**Job**
Return the lines of the records below without any change, from the line containing "Where should I click to: Open" through the line containing "Action: click(281, 243)", both included.

(Raw records)
-*-

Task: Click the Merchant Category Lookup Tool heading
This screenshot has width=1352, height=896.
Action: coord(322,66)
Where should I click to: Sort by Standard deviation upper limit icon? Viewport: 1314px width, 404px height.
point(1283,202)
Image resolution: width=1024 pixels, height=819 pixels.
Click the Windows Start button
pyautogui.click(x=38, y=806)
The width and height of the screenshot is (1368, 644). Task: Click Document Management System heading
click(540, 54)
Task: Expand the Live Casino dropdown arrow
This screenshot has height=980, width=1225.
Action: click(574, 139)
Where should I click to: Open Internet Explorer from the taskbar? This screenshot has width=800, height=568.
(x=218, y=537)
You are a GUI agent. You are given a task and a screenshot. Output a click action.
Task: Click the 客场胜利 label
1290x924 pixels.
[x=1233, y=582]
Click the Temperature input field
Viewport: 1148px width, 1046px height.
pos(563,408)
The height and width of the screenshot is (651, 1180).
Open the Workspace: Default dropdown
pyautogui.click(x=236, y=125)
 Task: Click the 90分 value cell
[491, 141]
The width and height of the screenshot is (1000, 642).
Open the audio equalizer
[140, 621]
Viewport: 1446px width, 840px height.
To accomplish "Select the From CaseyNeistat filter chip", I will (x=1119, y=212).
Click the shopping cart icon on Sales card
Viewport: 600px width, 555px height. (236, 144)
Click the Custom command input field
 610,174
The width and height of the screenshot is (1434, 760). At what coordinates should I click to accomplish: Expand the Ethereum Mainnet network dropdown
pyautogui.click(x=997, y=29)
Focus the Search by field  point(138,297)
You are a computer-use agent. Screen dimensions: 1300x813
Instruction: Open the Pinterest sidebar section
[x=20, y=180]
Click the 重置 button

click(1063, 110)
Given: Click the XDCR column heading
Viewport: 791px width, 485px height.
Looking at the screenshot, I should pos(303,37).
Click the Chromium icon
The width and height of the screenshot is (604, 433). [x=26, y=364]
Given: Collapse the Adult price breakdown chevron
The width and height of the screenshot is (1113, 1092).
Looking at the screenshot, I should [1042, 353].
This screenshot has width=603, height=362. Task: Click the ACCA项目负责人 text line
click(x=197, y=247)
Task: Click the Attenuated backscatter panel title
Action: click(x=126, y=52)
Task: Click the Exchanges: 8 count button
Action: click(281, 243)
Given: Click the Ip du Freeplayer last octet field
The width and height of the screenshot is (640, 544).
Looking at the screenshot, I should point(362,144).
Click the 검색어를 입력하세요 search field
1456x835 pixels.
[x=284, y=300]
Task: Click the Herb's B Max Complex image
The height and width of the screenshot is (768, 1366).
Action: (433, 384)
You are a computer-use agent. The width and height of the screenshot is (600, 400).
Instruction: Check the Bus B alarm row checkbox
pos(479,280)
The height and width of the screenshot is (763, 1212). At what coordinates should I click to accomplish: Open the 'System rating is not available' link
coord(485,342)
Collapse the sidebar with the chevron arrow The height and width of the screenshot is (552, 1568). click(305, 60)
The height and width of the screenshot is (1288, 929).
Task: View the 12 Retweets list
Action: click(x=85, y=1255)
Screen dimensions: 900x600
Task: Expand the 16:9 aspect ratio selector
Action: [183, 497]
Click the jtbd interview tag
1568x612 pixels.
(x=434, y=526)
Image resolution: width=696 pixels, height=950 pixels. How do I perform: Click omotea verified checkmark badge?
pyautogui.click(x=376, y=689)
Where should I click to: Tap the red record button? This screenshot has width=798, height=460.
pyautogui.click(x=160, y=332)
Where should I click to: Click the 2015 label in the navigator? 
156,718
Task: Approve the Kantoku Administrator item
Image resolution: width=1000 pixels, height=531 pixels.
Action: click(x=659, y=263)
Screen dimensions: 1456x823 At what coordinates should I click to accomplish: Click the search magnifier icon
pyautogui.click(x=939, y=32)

-*-

**Finished exercise**
Where should I click to: Open Internet Explorer from the taskbar? This screenshot has width=800, height=568.
(x=218, y=537)
You are a GUI agent. You are given a task and a screenshot. Output a click action.
Task: Click the 客场胜利 label
1290x924 pixels.
[x=1233, y=582]
Click the Temperature input field
Viewport: 1148px width, 1046px height.
pos(563,408)
The height and width of the screenshot is (651, 1180).
Open the Workspace: Default dropdown
pyautogui.click(x=236, y=125)
 Task: Click the 90分 value cell
[491, 141]
The width and height of the screenshot is (1000, 642).
Open the audio equalizer
[140, 621]
Viewport: 1446px width, 840px height.
To accomplish "Select the From CaseyNeistat filter chip", I will (x=1119, y=212).
Click the shopping cart icon on Sales card
Viewport: 600px width, 555px height. (236, 144)
Click the Custom command input field
 610,174
The width and height of the screenshot is (1434, 760). At what coordinates should I click to accomplish: Expand the Ethereum Mainnet network dropdown
pyautogui.click(x=997, y=29)
Focus the Search by field  point(138,297)
You are a computer-use agent. Screen dimensions: 1300x813
Instruction: Open the Pinterest sidebar section
[x=20, y=180]
Click the 重置 button

click(1063, 110)
Given: Click the XDCR column heading
Viewport: 791px width, 485px height.
Looking at the screenshot, I should pos(303,37).
Click the Chromium icon
The width and height of the screenshot is (604, 433). [x=26, y=364]
Given: Collapse the Adult price breakdown chevron
The width and height of the screenshot is (1113, 1092).
Looking at the screenshot, I should [1042, 353].
This screenshot has width=603, height=362. Task: Click the ACCA项目负责人 text line
click(x=197, y=247)
Task: Click the Attenuated backscatter panel title
Action: click(x=126, y=52)
Task: Click the Exchanges: 8 count button
Action: click(281, 243)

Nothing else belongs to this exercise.